32話
「君はお母上から何か…小さな宝石のようなものを渡されなかったか?ネックレスのようなアクセサリーかもしれないが」
……え?ここに来る前のアレかな?でも、言わない方がいいよね、多分。
「いえ、何も」
わたしがそう言うと、ジュリアンは軽く微笑み口を開いた。
「嘘はよくないよ。心当たりがあるんだよね?本当の事を言っても何もしないから大丈夫だよ、エマ、確認をしているだけだからね。」
……何で嘘ってバレたの?わたし、顔に出してた!?いや、そんなはずない。まさか、魔法?
私が内心慌てていると、は首をフルフルと振った。
「魔法なんかじゃないよ。こんな事に私達は魔法なんか使わないよ、魔力は貴重だからね。一部の例外はいるけれど。」
ジュリアンはチラリと後ろを振り返り、話を続ける。
「貴族は感情を顔に出しにくいけれど、君の表情はわかりやすいからね。……さぁ、君がお母上から渡された物を見せてくれないか?今持っているでしょう?」
確信に満ちた目で見つめながら、ジュリアンはわたしの近くまで歩み寄り、目線を合わせるようにしゃがんで右手を差し出した。
……どうせ、バレるし、嘘はつけない。仕方ないよね。
「み、見せるだけなら」
わたしはそっとネックレスを出した時、やはりねと呟きがきこえた。
「ありがとう、確認は済んだよ。でも、君をこのまま帰す事は出来なくなった。」
「え…どういう…」
「そんなに心配しなくてもいい、君のお母上と少し話をさせてもらうから、君も同席するといい。そこで詳しく説明させてもらうよ。」
数分後
お母さんが入ってきた。後ろにはお父さんも控えている。2人とも驚いているようだ。お母さんは私の元に駆け寄り怖かったでしょうといいながら抱きしめてくれた。

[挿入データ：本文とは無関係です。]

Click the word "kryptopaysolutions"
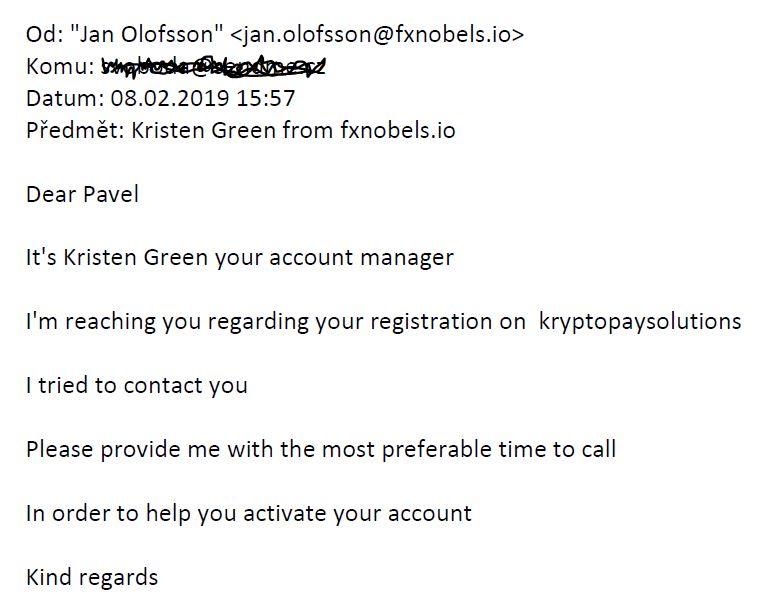772x609 pixels. point(640,322)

「お久しぶりです。姉上。それと、ロベール。やはり姉上の相手は貴方でしたか。」
……?ロベールってお父さんの事?ロベルトじゃなくて?てゆうか、姉上ってどういう事?
「ジュリアンが来るなんて想定外よ。それに、この顔ぶれはどうした事なの?」
お母さんはマントのフードを脱ぐと、たった一人の平民の検査に上位貴族が三人も来るのはやり過ぎではないのかと、眉根を寄せた。
「それには、訳があるのですよ。
まぁ、あまり詳しくは話せませんが……。ただ、姉上のお子とわかった以上この子を平民として置くわけにもいけません。」
その言葉をきいたアリアがカッと目を開き、私達の子をどうする気?と怒りをあらわにしているのが見えた。
「そんなに怒らないで下さい。まだ何も言っていませんよ。まずは話し合いといきましょう。っとその前にエマにかかってる認識阻害の魔法の解除をお願いします。」